Trials are not held in public, while trial verdicts are publicly announced. While there is some provision for appeal, it does not apply to important political cases. Under the constitution, judges and prosecutors are supposed to be independent with their decisions free from outside scrutiny. In practice, the courts appear to accept recommendations of other government agencies, especially the Ministry of Interior, in making their decisions. Theoretically, the government provides legal counsel to the accused. In practice, defendants represent themselves without outside counsel.

In 1992 the government launched a campaign to publicize the latter. The leadership claims efforts at developing a legal system with a codified body of laws and a penal code. As of 1994, the legal codes had not been implemented with individuals being held without being informed of charges or their accusers' identities.

==Detention centers==

In Laos, there are 4 categories of persons held in confinement by the State. Aside from common criminals, there are political, social, and ideological dissidents. These are people who the government feels are a threat to their control, most commonly because of their public objection to governmental policies or actions.

Laos established 4 different types of detention centers: prisons, reeducation centers or seminar camps, rehabilitation camps, and remolding centers. Social deviants or common criminals were considered less threatening to the regime than persons accused of political crimes, who were considered potential counterrevolutionaries; social deviants were confined in rehabilitation camps. According to MacAlister Brown and Joseph J. Zasloff, prisons were primarily reserved for common criminals, and political prisoners were held there for usually 6 to 12 months. Ideologically suspect persons were sent to remolding centers. Reeducation centers were for those deemed politically risky, including former RLG officials. Political prisoners sometimes served 3- to 5-year terms or longer.

In 1986, Brown and Zasloff reported that prisoners were not tried and were incarcerated by administrative fiat.

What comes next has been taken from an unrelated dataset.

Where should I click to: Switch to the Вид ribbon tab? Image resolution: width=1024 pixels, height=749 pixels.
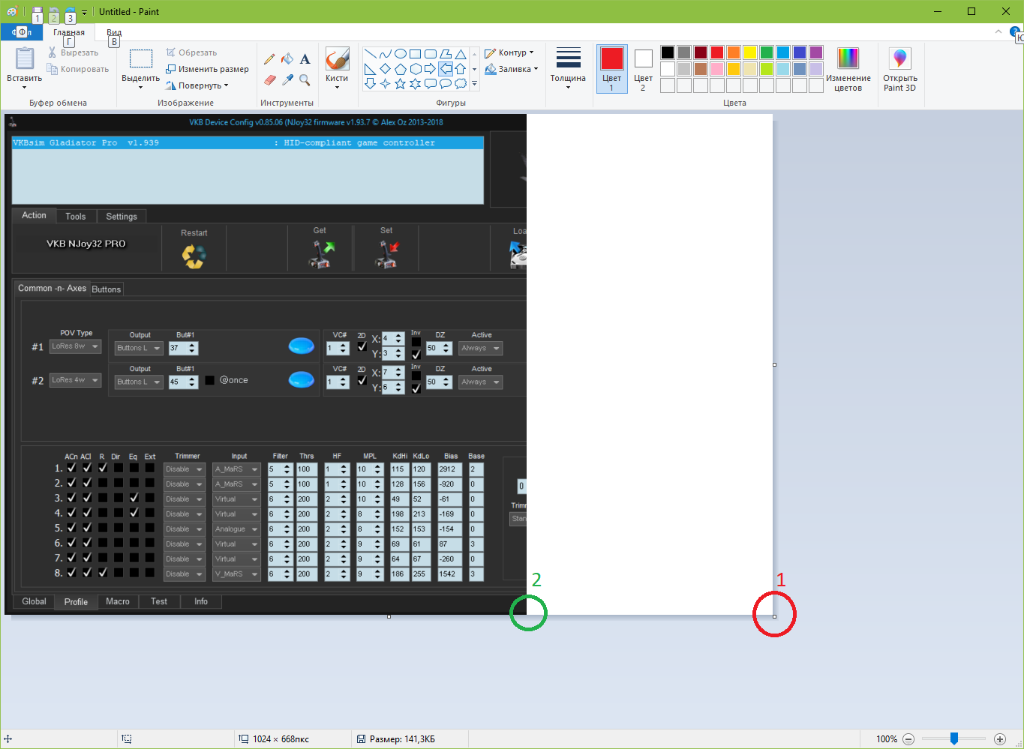[x=115, y=32]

Former inmates said that they were arrested, informed by the security officials that they had been charged with crimes, and then sent off to camps for indeterminate periods. Typically, prisoners were told 1 day prior to their release to prepare for departure.

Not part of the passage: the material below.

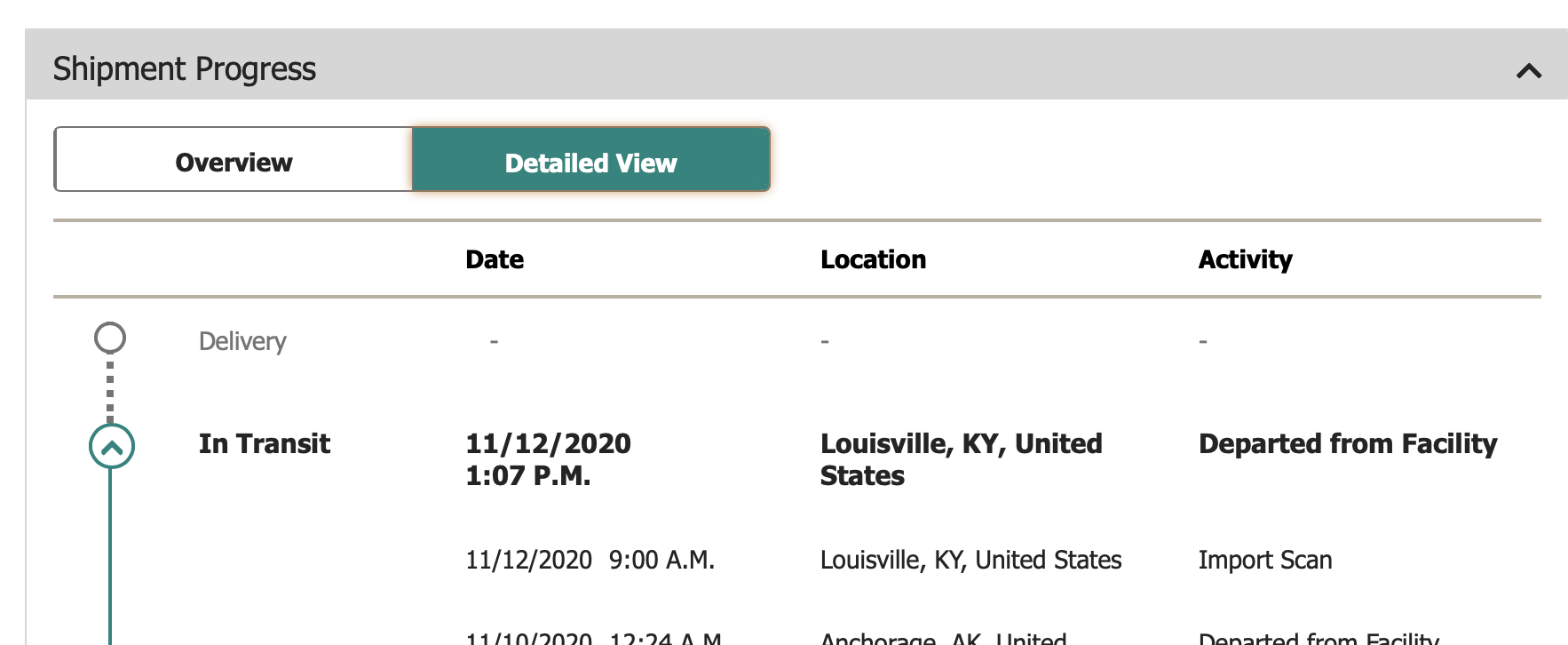Click the Import Scan activity text
The width and height of the screenshot is (1568, 645).
(1264, 560)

In 1984, Vientiane declared that all reeducation centers had been closed. At that time, Amnesty International estimated that 6,000 to 7,000 political prisoners were held in these centers. The government acknowledged that there were some former inmates in remote areas and claimed that their confinement was voluntary. In the 1980s, the government closed some of the reeducation centers and released most of the detainees.

In 1989, Laos took steps to reduce the number of political prisoners, some of whom had been held since 1975. Some hundred detainees, including officials and officers from the former United States-backed RLG and Royal Lao Army, were released from reeducation centers in the northeastern province of Houaphan. Released prisoners reported that hundreds of individuals remained in custody in as many as 8 camps, including at least 6 generals and former high-ranking members of the RLG. These individuals reportedly performed manual labor such as log cutting, repairing roads, and building irrigation systems. In 1993, Amnesty International reported human rights violations in the continued detention of 3 "prisoners of conscience" detained since 1975 and not sentenced until 1992, and those held under restrictions or, according to international standards, the subjects of unfair trials.

As of 1993, reports indicated that some officials of the RLG and military remained in state custody. Those accused of hostility toward the government were subject to arrest and confinement. Prisoners were sometimes denied family visitation and some form of medical care.